Il mio vicino, da qualche giorno, fa uscire in cortile il suo bimbo con una macchinina radiotelecomandata verso le nove di sera, quando tutto tace, poi dopo 10 minuti rientra. La mia dirimpettaia esce sul piccolo balcone coi due figli e balla con loro. L’altra vicina li fa affacciare alla finestra dalle 8 del mattino alle 10 perché è l’orario nel quale il sole batte sulla loro facciata. Mia sorella è alle prese con un bimbo di due anni e uno nato un mese fa che ancora non conosco.

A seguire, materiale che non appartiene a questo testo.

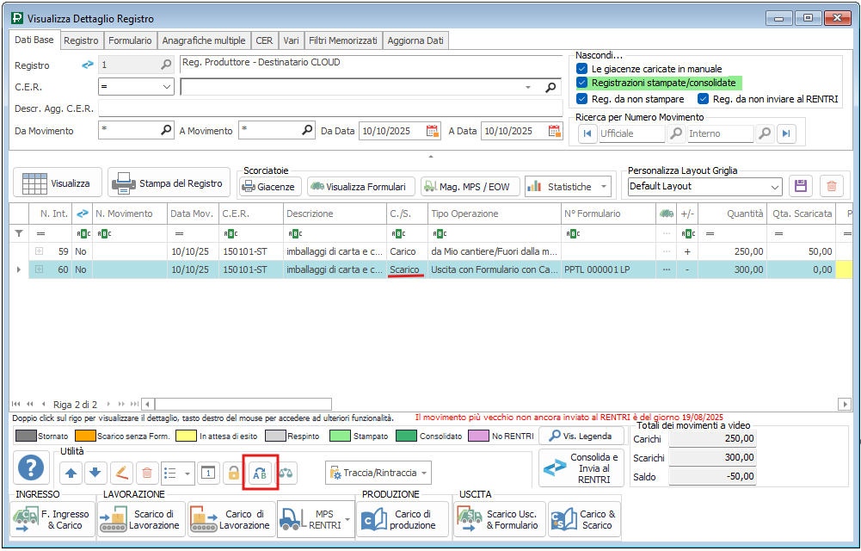This screenshot has width=861, height=551.
Task: Click the pencil edit icon in Utilità
Action: click(121, 473)
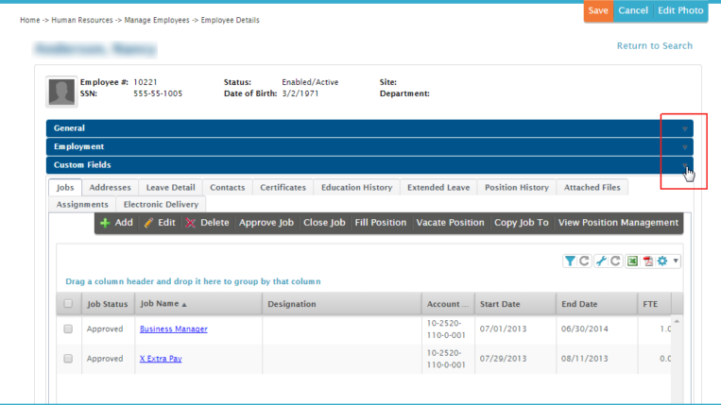Export grid to Excel icon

Non ha un attimo per sé, non dorme, non sa più cosa inventare.

Io mi sveglio al mattino col planning didattico di Tommy che giorno dopo giorno mi devo preparare per non perder pezzi: italiano, matematica, spazio, tempo, scienze, pure musica. E’ in prima elementare, ha un “meet” al giorno di un’ora e mezza online e i compiti da fare. Alice ha cinque anni, vorrei tanto stimolarla con qualche attività mentre il fratello studia, ma alzo bandiera bianca e la lascio inventarsi cose da fare.

Il tutto senza considerare il mio, di lavoro. Che ormai non riesco assolutamente più a portare avanti. Dovrei inventare nuovi progetti, pensare a cosa ne sarà di me una volta che ne usciremo, trovare clienti nuovi, non perdere l’ottimismo. Ma niente, quasi tutte le giornate mi sfuggono tra le dita. Tra compiti, giochi da inventare, colazioni, pranzi, merende e cene da cucinare, casa da riordinare, videolezioni da seguire. No, non ho tempo per fare ginnastica, come raccomandano. Non ho tempo per leggere e a volte nemmeno per pensare. Non polemizzo, eseguo, mi adeguo. Mi adeguo anche all’idea che i bimbi non torneranno a scuola mentre io dovrò per forza trovare un modo per lavorare. Come farò boh. Non so, davvero non so come ne uscirò. Io. E tante mamme come me.